Reputation: 177
I want to get the first entry (datum, crop_type) where a specific crop is cultivated. the list I want to extract that information from is already ordered by year and month, however I have no idea, how to set up the window function properly. I think the easiest way would be to go back from each respective harvest (where yield_fm is != 0) and crop type is != 999999, but as I said, no idea how to do this.
snippet from my table:
"datum","crop_type","yield_fm"
1996-01-01,3,0
1996-02-01,3,0
1996-03-01,3,0
1996-04-01,3,0
1996-05-01,3,0
1996-06-01,3,0
1996-07-01,3,0
1996-08-01,3,9.5
1996-09-01,999999,0
1996-10-01,999999,0
1996-11-01,999999,0
1996-12-01,999999,0
1997-01-01,999999,0
1997-02-01,999999,0
1997-03-01,999999,0
1997-04-01,16,0
1997-05-01,16,0
1997-06-01,16,0
1997-07-01,16,0
1997-08-01,16,0
1997-09-01,16,53.7
1997-10-01,999999,0
1997-11-01,3,0
1997-12-01,3,0
1998-01-01,3,0
1998-02-01,3,0
1998-03-01,3,0
1998-04-01,3,0
1998-05-01,3,0
1998-06-01,3,0
1998-07-01,3,0
1998-08-01,3,8
1998-09-01,999999,0
1998-10-01,3,0
1998-11-01,3,0
1998-12-01,3,0
1999-01-01,3,0
1999-02-01,3,0
1999-03-01,3,0
1999-04-01,3,0
1999-05-01,3,0
1999-06-01,3,0
1999-07-01,3,0
1999-08-01,3,8
Upvotes: 0
Views: 27
Reputation: 1269445
SQL tables represent unordered sets. There is no ordering, unless columns specify the ordering.
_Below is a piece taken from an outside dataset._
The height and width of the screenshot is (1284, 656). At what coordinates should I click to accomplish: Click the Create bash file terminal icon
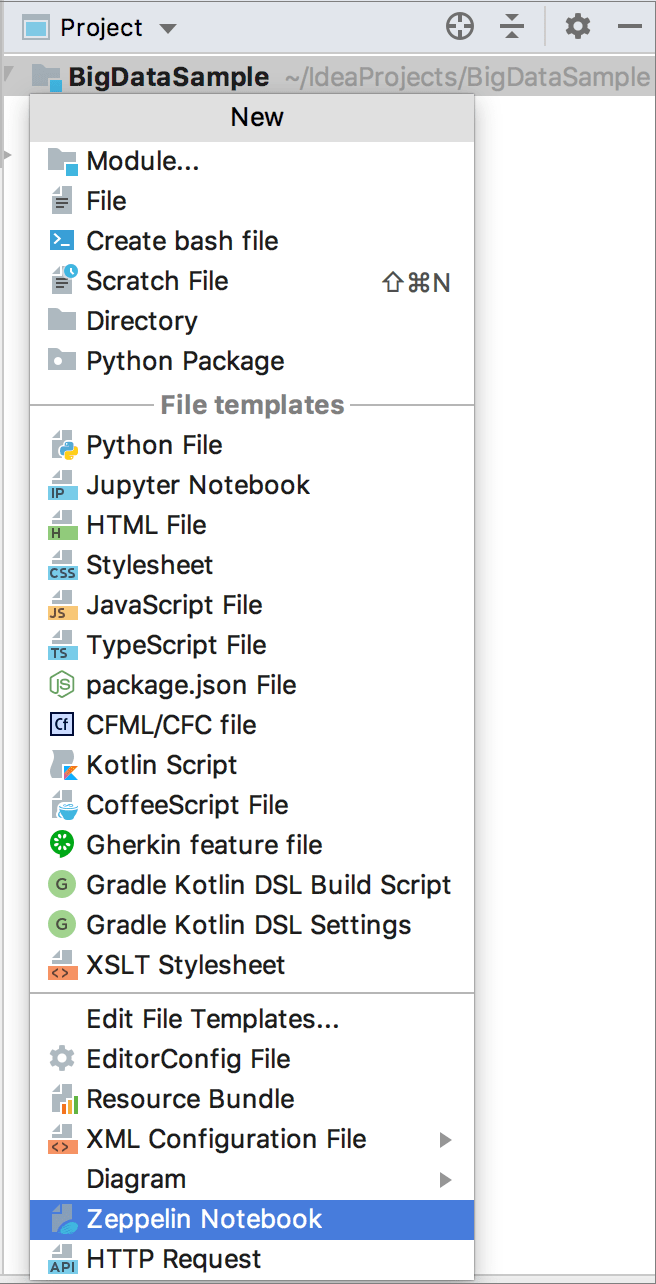click(x=62, y=241)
If you want the first row per crop type, then in Postgres, I would recommend distinct on
:
select distinct on (crop_type) t.*
from t
order by crop_type, datum;
distinct on
is Postgres extension. It returns one row for each combination in the distinct on
clause -- in this case, one per crop_type
.
The row returned is the first one encountered, base don the order by
clause. The first columns in the order by
should match the columns in the distinct on
. The remaining columns then define "first".